Exploratory multivariate analyses showed that only Asian origin, adenocarcinoma on histologic examination, and a history of not smoking were significant independent predictors of survival after adjustment for treatment and other potential predictors. Erlotinib had a beneficial effect on survival in almost all subgroups tested, but only the interaction between smoking status and treatment was significantly predictive of a differential effect on survival. Notably, the presence of EGFR gene mutations was not predictive of a survival benefit from erlotinib in our study.
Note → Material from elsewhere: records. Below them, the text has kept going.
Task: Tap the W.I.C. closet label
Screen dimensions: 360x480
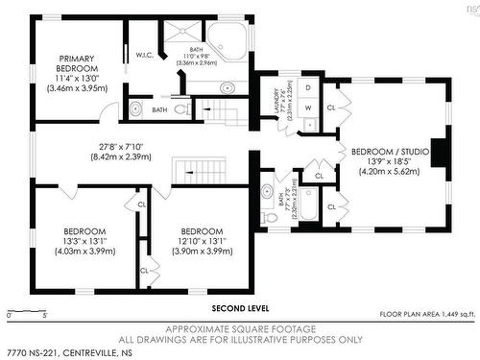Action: tap(145, 54)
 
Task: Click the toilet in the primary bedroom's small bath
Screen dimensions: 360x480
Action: tap(136, 108)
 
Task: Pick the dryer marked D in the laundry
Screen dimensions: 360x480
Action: tap(307, 86)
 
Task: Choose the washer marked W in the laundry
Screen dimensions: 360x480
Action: tap(307, 108)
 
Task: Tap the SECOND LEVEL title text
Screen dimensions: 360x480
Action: tap(240, 309)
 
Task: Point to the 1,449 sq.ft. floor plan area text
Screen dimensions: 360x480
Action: tap(426, 314)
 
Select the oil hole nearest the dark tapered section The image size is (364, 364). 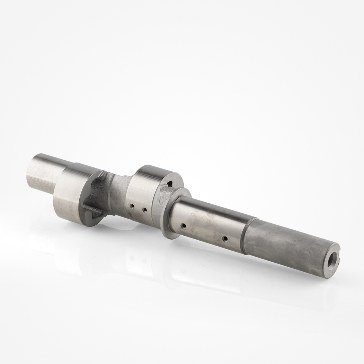coord(225,238)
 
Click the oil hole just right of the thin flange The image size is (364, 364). coord(183,225)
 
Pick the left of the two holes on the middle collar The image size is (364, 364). coord(132,206)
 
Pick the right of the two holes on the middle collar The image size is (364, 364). coord(144,210)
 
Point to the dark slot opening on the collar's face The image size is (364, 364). coord(170,183)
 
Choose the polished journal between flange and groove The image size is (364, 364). coord(210,220)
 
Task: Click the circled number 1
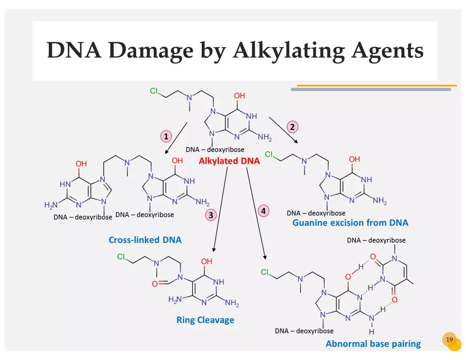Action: (167, 136)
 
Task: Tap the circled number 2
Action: (292, 127)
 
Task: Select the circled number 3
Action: (211, 214)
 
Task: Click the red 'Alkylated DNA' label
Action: (229, 161)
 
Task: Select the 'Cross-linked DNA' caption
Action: (145, 240)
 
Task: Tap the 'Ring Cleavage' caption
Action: (205, 320)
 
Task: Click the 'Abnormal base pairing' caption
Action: (373, 344)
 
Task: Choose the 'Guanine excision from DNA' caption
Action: (350, 223)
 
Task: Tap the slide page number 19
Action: (449, 339)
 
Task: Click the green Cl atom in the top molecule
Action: (154, 91)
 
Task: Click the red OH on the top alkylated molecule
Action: (239, 96)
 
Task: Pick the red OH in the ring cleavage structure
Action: (207, 262)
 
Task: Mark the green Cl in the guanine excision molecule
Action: (269, 155)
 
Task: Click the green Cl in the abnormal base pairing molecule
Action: (267, 273)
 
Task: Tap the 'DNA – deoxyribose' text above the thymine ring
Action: (376, 240)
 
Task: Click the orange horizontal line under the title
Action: (377, 85)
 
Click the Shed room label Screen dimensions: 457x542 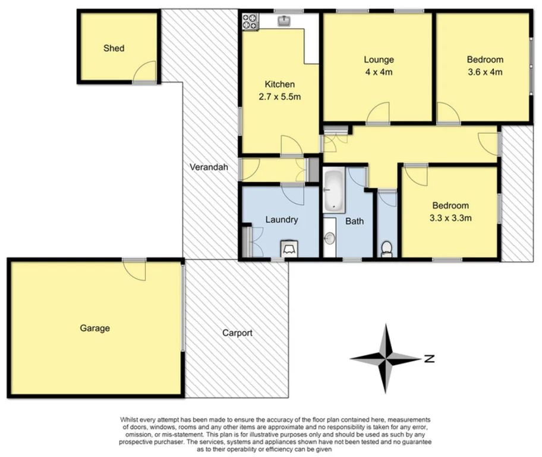pos(114,48)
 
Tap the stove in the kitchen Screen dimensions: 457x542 pos(250,23)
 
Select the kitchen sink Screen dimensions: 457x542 pos(285,21)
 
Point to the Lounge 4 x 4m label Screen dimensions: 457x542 pos(379,65)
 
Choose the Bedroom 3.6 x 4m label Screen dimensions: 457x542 pos(484,65)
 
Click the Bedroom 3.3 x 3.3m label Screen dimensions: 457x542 pos(450,212)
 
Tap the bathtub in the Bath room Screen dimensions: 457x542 pos(335,191)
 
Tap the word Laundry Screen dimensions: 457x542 pos(281,220)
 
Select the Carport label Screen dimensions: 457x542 pos(237,333)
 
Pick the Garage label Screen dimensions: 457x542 pos(95,328)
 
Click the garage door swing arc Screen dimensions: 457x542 pos(134,271)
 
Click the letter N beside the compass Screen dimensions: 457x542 pos(429,359)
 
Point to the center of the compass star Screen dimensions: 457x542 pos(387,358)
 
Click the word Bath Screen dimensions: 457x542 pos(355,221)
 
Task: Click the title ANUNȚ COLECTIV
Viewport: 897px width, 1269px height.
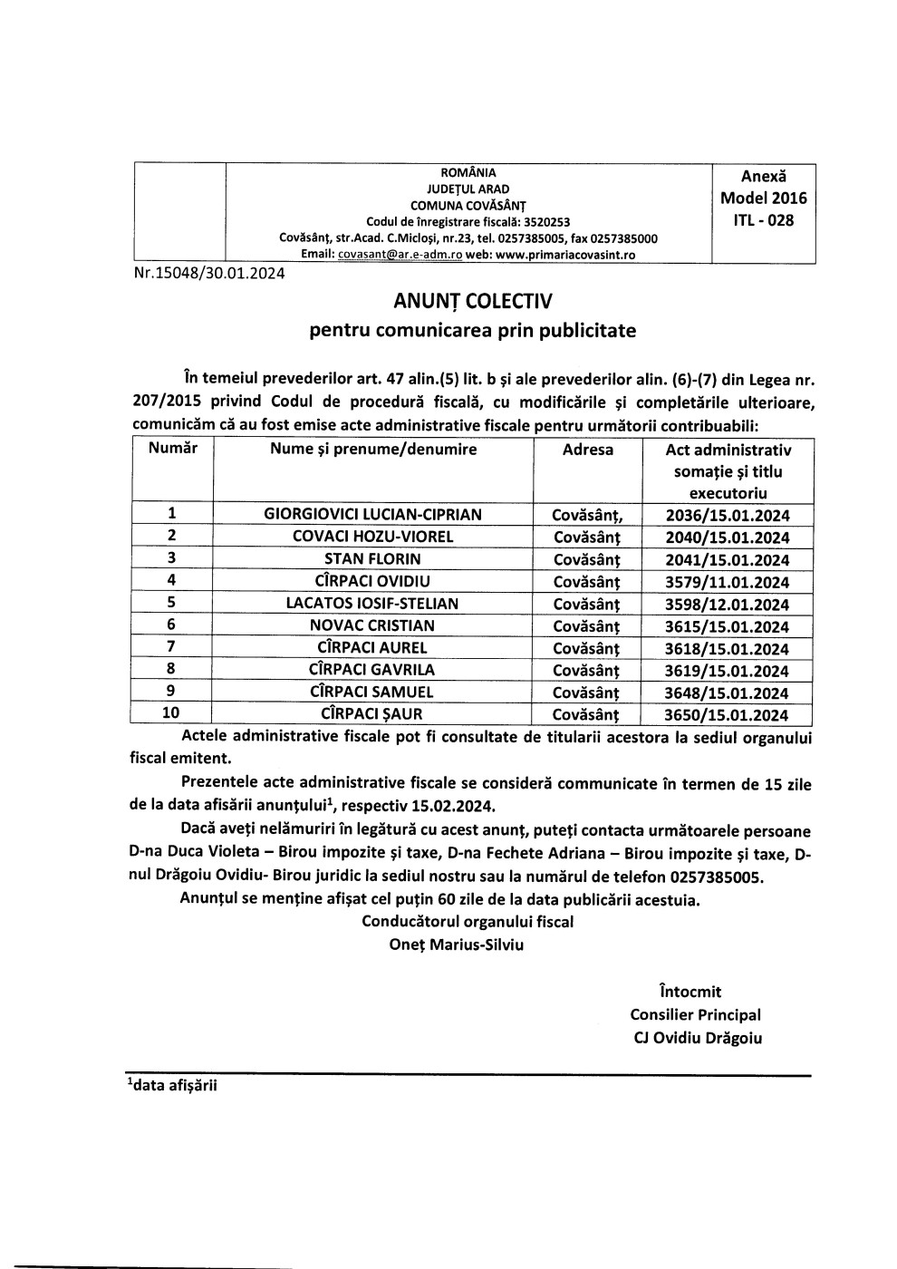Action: [471, 300]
In the IDEAL 2 trial, gefitinib rapidly reduced symptoms in 35 percent to 43 percent of patients. In our trial, significantly more patients in the erlotinib group than in the placebo group had reductions in dyspnea, pain, and cough. Furthermore, the time to exacerbation of these symptoms was significantly longer in the erlotinib group. The analysis of the quality of life showed that symptom improvement was also associated with significantly improved physical function.

Rash and diarrhea are the main toxic effects of EGFR inhibitors. They led to dose reduction in 12 percent and 5 percent of patients, respectively, in our trial. Pneumonitis has been reported mainly in Japan following treatment with gefitinib. However, four trials of gefitinib or erlotinib combined with chemotherapy for non–small-cell lung cancer reported similar rates of pneumonitis in active-treatment and placebo groups. We rarely encountered pneumonitis or pulmonary fibrosis.